What makes open source databases so scalable?

Posted on March 23, 2006
Filed Under Companies, Enterprise Software, Innovation, Open Source |

Mark and I were having a conversation this morning about open source databases and he asked a really good question when I pointed out that Salesforce.com’s recent outages were due to problems with their Oracle database implementation, while mega sites like Ebay, Google, and Amazon seem to scale just fine with their database infrastructures, which are open source products. Mark asked “what is it about open source databases that makes them so much more scalable than Oracle?” and quite honestly I didn’t have an answer at the time.

Part of the answer no doubt lies in the fact that Oracle 10g is much more than just a database. What Oracle has been promoting is the notion that everything from the database table up to the applications that support it belong in the database, as opposed to a componentized stack where failure of any single piece can be isolated and routed around.

The other thing I think about is that with distributed web technology evolving at the pace that it is the requirement for an all-ecompassing data platform is far less critical. In other words, given the proliferation of semantic technologies that enable far more impressive integrated search, the need for a centralized database certainly diminishes. Also, given that we’ve dumbed down the integration of data across systems to text (XML), a major obstacle to distributed systems has essentially evaporated. Keep in mind that it’s still not end-user easy, but the fact is that it’s a hell of a lot more reliable and cost effective than in years past.

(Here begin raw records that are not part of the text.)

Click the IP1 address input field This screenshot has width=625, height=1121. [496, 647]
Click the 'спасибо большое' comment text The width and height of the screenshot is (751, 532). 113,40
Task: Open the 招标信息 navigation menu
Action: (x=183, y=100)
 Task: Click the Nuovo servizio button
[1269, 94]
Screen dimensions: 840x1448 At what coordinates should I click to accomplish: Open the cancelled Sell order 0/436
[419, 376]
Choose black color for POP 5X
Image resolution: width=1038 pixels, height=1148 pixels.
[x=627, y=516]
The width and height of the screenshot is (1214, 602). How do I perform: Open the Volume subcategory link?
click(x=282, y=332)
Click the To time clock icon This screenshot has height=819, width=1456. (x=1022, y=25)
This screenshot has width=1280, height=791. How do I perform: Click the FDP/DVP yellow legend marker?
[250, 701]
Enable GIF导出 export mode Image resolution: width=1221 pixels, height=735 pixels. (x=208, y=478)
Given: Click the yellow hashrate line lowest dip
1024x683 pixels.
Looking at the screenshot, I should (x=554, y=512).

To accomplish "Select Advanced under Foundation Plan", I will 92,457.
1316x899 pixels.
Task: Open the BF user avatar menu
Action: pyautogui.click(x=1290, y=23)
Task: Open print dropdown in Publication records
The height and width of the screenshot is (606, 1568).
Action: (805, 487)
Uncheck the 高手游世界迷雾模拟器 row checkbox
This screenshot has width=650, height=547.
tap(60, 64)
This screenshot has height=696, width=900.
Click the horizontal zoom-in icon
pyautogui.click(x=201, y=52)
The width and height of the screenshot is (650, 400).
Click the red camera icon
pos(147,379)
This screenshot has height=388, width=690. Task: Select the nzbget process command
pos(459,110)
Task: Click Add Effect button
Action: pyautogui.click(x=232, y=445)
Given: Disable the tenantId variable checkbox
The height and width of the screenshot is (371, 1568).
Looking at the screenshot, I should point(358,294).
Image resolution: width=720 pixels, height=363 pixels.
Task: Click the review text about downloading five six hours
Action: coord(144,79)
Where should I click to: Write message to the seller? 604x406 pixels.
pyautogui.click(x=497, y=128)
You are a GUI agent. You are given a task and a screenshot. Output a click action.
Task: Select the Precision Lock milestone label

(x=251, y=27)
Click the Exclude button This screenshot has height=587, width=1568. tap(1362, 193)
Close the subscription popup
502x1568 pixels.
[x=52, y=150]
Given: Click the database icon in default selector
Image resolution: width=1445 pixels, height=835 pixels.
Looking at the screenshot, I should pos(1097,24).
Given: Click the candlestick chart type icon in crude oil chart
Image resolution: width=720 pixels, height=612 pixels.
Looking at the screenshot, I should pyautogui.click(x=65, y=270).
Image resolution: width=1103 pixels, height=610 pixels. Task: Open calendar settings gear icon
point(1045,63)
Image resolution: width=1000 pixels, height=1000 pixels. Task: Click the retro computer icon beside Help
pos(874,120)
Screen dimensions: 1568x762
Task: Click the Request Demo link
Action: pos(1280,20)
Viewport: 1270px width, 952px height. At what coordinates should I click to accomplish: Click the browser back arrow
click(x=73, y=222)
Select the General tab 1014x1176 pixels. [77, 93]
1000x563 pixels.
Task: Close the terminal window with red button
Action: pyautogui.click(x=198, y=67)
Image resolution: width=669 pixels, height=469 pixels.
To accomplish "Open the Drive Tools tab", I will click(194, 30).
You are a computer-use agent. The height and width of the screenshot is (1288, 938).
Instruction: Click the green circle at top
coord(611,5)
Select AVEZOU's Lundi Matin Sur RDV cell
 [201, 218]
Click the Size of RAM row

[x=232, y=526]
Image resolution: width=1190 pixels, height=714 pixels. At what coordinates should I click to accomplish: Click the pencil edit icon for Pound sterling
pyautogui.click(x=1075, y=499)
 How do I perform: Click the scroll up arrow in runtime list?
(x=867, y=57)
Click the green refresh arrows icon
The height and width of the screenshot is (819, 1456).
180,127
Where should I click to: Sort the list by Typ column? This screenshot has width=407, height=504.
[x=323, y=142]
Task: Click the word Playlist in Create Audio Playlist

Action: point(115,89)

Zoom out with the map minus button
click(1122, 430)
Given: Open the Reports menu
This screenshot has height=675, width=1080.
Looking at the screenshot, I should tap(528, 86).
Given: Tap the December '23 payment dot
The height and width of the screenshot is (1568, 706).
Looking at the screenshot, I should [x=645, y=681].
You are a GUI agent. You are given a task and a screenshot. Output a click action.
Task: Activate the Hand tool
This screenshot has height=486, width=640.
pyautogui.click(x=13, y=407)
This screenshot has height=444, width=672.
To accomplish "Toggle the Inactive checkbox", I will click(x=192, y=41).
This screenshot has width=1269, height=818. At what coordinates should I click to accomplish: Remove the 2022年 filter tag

I spend a lot of time considering how incumbents are never really disruptive in a market but rather the victims of disruption that occurs independent of any action or intention they may have taken. Perhaps this is why Ellison spends so much time talking about their new search product, it’s not that he has “Google-envy” but rather he understands that search makes the core principles upon which Oracle was built a lot less attractive. SAP faces our own challenges with regard to how SaaS as represented in our ESA platform ends up potentially unleashing forces that fundamentally change how we compete in our market, but that’s for another post.